School for Scoundrels

None of “School for Scoundrels” is plausible, exactly, but if you can accept the premise of a man teaching wimpy guys to be more aggressive — i.e., to be jerks who lie their way into women’s beds — then you can probably buy most of what happens. At least until the last 20 minutes or so, when it goes off the rails entirely and Ben Stiller is plotting revenge against the man who raped him. The movie intends this to be comical.

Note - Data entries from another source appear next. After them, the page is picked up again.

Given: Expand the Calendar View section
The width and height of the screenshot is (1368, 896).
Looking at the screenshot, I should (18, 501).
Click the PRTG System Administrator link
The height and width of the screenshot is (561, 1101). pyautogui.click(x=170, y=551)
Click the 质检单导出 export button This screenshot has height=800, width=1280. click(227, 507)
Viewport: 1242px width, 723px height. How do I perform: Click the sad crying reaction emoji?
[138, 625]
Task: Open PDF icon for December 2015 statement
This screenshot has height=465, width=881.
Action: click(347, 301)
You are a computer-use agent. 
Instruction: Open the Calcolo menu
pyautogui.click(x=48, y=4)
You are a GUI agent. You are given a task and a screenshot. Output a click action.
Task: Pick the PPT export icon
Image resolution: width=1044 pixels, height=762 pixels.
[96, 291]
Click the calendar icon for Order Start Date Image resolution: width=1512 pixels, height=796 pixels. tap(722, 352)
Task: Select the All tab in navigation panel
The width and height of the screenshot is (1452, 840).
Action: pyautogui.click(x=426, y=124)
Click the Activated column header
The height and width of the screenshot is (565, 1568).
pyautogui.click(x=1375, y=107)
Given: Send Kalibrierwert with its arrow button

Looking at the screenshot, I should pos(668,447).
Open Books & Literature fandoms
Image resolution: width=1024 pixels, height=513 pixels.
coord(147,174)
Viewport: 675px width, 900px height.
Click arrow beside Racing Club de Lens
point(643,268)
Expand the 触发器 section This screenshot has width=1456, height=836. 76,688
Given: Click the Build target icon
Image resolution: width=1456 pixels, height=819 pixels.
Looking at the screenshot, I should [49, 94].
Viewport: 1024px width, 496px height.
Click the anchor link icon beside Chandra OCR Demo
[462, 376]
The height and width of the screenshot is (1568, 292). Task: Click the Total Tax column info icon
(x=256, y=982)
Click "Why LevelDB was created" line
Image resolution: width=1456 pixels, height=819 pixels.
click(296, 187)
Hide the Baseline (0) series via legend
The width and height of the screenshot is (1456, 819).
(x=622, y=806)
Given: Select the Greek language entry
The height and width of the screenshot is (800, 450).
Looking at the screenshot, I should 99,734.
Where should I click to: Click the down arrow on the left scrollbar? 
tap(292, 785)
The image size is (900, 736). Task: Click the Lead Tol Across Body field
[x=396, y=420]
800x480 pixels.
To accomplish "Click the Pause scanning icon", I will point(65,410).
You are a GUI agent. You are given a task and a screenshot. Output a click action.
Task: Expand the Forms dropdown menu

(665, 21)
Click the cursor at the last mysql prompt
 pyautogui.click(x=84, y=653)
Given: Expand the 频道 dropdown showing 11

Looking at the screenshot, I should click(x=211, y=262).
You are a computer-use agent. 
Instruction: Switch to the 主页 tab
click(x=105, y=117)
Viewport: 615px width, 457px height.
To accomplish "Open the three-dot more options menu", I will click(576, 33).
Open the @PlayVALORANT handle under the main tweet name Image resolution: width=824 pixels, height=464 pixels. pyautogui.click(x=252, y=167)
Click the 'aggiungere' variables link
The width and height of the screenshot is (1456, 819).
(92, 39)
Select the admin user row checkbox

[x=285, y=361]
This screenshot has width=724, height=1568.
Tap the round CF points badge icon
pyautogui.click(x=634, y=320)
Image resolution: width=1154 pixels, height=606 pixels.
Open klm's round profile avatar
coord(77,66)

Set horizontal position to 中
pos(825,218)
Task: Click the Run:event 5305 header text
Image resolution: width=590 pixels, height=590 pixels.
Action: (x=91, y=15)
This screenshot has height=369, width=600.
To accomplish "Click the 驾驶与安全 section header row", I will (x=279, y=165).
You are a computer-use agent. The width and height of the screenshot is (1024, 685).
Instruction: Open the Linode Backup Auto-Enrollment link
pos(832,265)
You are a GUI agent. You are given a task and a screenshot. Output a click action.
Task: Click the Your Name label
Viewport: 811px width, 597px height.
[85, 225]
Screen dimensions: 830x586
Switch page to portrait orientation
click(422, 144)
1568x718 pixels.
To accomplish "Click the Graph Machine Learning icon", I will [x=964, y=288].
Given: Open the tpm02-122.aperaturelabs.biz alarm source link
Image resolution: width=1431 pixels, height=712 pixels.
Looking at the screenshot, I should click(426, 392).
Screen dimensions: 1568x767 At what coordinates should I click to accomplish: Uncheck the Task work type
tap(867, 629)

Forget Stiller, though; he only has a cameo. Our stars in this fratboy fracas are Jon Heder (still playing Napoleon Dynamite) and Billy Bob Thornton (still playing the guy who swears a lot and doesn’t give a crap about anything). Heder plays Roger, a timid New York City parking enforcement officer who pines for Amanda (Jacinda Barrett), the pretty Australian girl who lives in his building but whom he can never work up the courage to talk to. On a tip from a friend, he signs up for a class taught by Dr. P (Thornton) in which the spineless participants are taught how to woo women: lie to them, pretend to relate to them, do things to impress them, and so on.

Roger takes to this better than you’d think — better than he should, actually, which is a flaw in the film (written by Todd Phillips and Scot Armstrong and directed by Phillips). Dr. P gives everyone pagers and says that when they get an alert, they are to start a confrontation with someone immediately. Roger has an idiot coworker who deserves a fight, and Roger gives him one — much too well for someone who the film has already spent so much effort establishing is a complete wuss.

But the film has to get Roger’s jerk capabilities up to speed quickly in order to move to Act 2, wherein Dr. P finds his most gifted student and sets out to undermine him. This is either to spur the student on to even greater heights of excellence by providing him with competition, or it’s because Dr. P is just an a-hole. Whatever the reason, Dr. P and Roger are soon fighting for Amanda’s affections in a most juvenile and petty fashion.

There are laughs scattered throughout the production, many of them reliant upon the comedy inherent in a man being hit in the crotch. Heder and Thornton are both doing the same shtick they’ve been doing regularly the past few years, but they do it well, though Heder’s comparative lack of experience shows through in certain key scenes.

It needs to be more tightly edited, though. I’m talking five seconds here and there. I lost count of how many scenes reached logical, smart endings … and then lingered several seconds longer while someone still in the scene wandered around and continued acting.

Curious, too, is the film’s strange sense of humor. There’s dialogue like this:

“You want a biscotti?”
“No, thanks.”
“I don’t blame you. They’re addictive.”

It’s obviously meant to be a throwaway joke, the kind of thing you chuckle at while the scene moves forward. But it’s not funny. And the film is full of that kind of thing, odd dialogue that has the shape of comedy but no actual comedic content.

Todd Phillips’ work as writer and director has always been uneven (cf. “Old School” and “Starsky & Hutch”), but this is his most uneven yet. The nonsensical finale, where everyone figures out the truth about everyone else through only the tiniest clues, and in which airplane security is apparently still in its 20th-century stages, is just the capper on a fitfully amusing but overall unsatisfying film.

C+ (1 hr., 40 min.; PG-13, a lot of profanity, one F-bomb, mild innuendo.)